SUPPLIED MATERIAL »
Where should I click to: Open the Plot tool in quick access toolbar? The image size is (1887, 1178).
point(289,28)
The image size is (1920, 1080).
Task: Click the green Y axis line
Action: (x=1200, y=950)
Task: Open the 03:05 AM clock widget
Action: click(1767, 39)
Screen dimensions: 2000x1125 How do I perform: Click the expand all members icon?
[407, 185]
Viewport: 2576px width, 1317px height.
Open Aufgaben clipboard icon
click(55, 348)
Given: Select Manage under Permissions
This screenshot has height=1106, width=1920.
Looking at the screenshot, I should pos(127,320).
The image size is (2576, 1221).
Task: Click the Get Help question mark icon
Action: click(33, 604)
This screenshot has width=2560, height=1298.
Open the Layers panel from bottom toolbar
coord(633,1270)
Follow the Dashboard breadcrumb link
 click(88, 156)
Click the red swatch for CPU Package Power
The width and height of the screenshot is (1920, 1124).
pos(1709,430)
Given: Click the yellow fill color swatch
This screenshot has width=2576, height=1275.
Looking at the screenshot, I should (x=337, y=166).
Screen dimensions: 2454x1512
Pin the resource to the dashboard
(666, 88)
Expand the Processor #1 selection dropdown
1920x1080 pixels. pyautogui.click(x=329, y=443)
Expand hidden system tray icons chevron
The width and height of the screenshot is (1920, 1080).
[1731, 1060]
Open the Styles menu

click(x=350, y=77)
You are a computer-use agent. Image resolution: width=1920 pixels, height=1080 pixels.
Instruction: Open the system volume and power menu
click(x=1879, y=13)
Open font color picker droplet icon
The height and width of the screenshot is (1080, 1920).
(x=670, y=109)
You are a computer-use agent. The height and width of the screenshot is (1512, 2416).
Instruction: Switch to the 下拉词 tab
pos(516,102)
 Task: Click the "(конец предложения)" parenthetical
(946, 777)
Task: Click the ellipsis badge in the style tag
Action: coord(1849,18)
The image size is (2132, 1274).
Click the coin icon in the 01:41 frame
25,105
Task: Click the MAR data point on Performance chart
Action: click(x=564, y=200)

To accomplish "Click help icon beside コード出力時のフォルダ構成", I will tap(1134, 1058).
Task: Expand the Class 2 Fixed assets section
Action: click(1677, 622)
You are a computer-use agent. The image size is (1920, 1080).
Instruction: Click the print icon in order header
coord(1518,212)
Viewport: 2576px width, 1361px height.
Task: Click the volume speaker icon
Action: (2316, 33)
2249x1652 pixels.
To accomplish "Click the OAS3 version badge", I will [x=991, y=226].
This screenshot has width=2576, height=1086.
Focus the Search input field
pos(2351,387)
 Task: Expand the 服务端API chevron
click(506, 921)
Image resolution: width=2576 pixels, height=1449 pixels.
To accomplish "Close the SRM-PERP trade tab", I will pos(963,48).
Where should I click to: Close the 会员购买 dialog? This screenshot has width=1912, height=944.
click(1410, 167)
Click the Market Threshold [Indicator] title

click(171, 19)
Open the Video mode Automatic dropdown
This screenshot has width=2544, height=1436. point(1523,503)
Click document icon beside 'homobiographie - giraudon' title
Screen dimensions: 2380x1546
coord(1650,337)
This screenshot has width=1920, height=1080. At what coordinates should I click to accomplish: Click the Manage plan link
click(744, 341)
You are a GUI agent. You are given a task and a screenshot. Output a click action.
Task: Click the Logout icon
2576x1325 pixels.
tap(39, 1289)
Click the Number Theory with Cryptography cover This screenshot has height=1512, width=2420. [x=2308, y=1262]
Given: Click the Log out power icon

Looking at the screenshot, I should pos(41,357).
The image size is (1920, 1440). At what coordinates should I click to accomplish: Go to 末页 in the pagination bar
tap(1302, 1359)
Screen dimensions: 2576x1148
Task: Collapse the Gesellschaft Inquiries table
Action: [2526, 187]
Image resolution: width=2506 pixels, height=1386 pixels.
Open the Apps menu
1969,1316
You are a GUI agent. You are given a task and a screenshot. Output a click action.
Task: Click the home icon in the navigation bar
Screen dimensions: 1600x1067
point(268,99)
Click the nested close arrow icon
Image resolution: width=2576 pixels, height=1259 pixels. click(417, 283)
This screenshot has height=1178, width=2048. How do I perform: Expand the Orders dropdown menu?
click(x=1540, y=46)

THE PROBLEM » Copy out every record exactly; leave nothing out.

YOUR RESPONSE »
Where should I click to: Open the Plot tool in quick access toolbar? The image size is (1887, 1178).
point(289,28)
The image size is (1920, 1080).
Task: Click the green Y axis line
Action: (x=1200, y=950)
Task: Open the 03:05 AM clock widget
Action: click(1767, 39)
Screen dimensions: 2000x1125 How do I perform: Click the expand all members icon?
[407, 185]
Viewport: 2576px width, 1317px height.
Open Aufgaben clipboard icon
click(55, 348)
Given: Select Manage under Permissions
This screenshot has height=1106, width=1920.
Looking at the screenshot, I should pos(127,320).
The image size is (2576, 1221).
Task: Click the Get Help question mark icon
Action: click(33, 604)
This screenshot has width=2560, height=1298.
Open the Layers panel from bottom toolbar
coord(633,1270)
Follow the Dashboard breadcrumb link
 click(88, 156)
Click the red swatch for CPU Package Power
The width and height of the screenshot is (1920, 1124).
pos(1709,430)
Given: Click the yellow fill color swatch
This screenshot has width=2576, height=1275.
Looking at the screenshot, I should (x=337, y=166).
Screen dimensions: 2454x1512
Pin the resource to the dashboard
(666, 88)
Expand the Processor #1 selection dropdown
1920x1080 pixels. pyautogui.click(x=329, y=443)
Expand hidden system tray icons chevron
The width and height of the screenshot is (1920, 1080).
[1731, 1060]
Open the Styles menu

click(x=350, y=77)
You are a computer-use agent. Image resolution: width=1920 pixels, height=1080 pixels.
Instruction: Open the system volume and power menu
click(x=1879, y=13)
Open font color picker droplet icon
The height and width of the screenshot is (1080, 1920).
(x=670, y=109)
You are a computer-use agent. The height and width of the screenshot is (1512, 2416).
Instruction: Switch to the 下拉词 tab
pos(516,102)
 Task: Click the "(конец предложения)" parenthetical
(946, 777)
Task: Click the ellipsis badge in the style tag
Action: coord(1849,18)
The image size is (2132, 1274).
Click the coin icon in the 01:41 frame
25,105
Task: Click the MAR data point on Performance chart
Action: click(x=564, y=200)

To accomplish "Click help icon beside コード出力時のフォルダ構成", I will tap(1134, 1058).
Task: Expand the Class 2 Fixed assets section
Action: click(1677, 622)
You are a computer-use agent. The image size is (1920, 1080).
Instruction: Click the print icon in order header
coord(1518,212)
Viewport: 2576px width, 1361px height.
Task: Click the volume speaker icon
Action: (2316, 33)
2249x1652 pixels.
To accomplish "Click the OAS3 version badge", I will [x=991, y=226].
This screenshot has width=2576, height=1086.
Focus the Search input field
pos(2351,387)
 Task: Expand the 服务端API chevron
click(506, 921)
Image resolution: width=2576 pixels, height=1449 pixels.
To accomplish "Close the SRM-PERP trade tab", I will pos(963,48).
Where should I click to: Close the 会员购买 dialog? This screenshot has width=1912, height=944.
click(1410, 167)
Click the Market Threshold [Indicator] title

click(171, 19)
Open the Video mode Automatic dropdown
This screenshot has width=2544, height=1436. point(1523,503)
Click document icon beside 'homobiographie - giraudon' title
Screen dimensions: 2380x1546
coord(1650,337)
This screenshot has width=1920, height=1080. At what coordinates should I click to accomplish: Click the Manage plan link
click(744, 341)
You are a GUI agent. You are given a task and a screenshot. Output a click action.
Task: Click the Logout icon
2576x1325 pixels.
tap(39, 1289)
Click the Number Theory with Cryptography cover This screenshot has height=1512, width=2420. [x=2308, y=1262]
Given: Click the Log out power icon

Looking at the screenshot, I should pos(41,357).
The image size is (1920, 1440). At what coordinates should I click to accomplish: Go to 末页 in the pagination bar
tap(1302, 1359)
Screen dimensions: 2576x1148
Task: Collapse the Gesellschaft Inquiries table
Action: [2526, 187]
Image resolution: width=2506 pixels, height=1386 pixels.
Open the Apps menu
1969,1316
You are a GUI agent. You are given a task and a screenshot. Output a click action.
Task: Click the home icon in the navigation bar
Screen dimensions: 1600x1067
point(268,99)
Click the nested close arrow icon
Image resolution: width=2576 pixels, height=1259 pixels. click(417, 283)
This screenshot has height=1178, width=2048. How do I perform: Expand the Orders dropdown menu?
click(x=1540, y=46)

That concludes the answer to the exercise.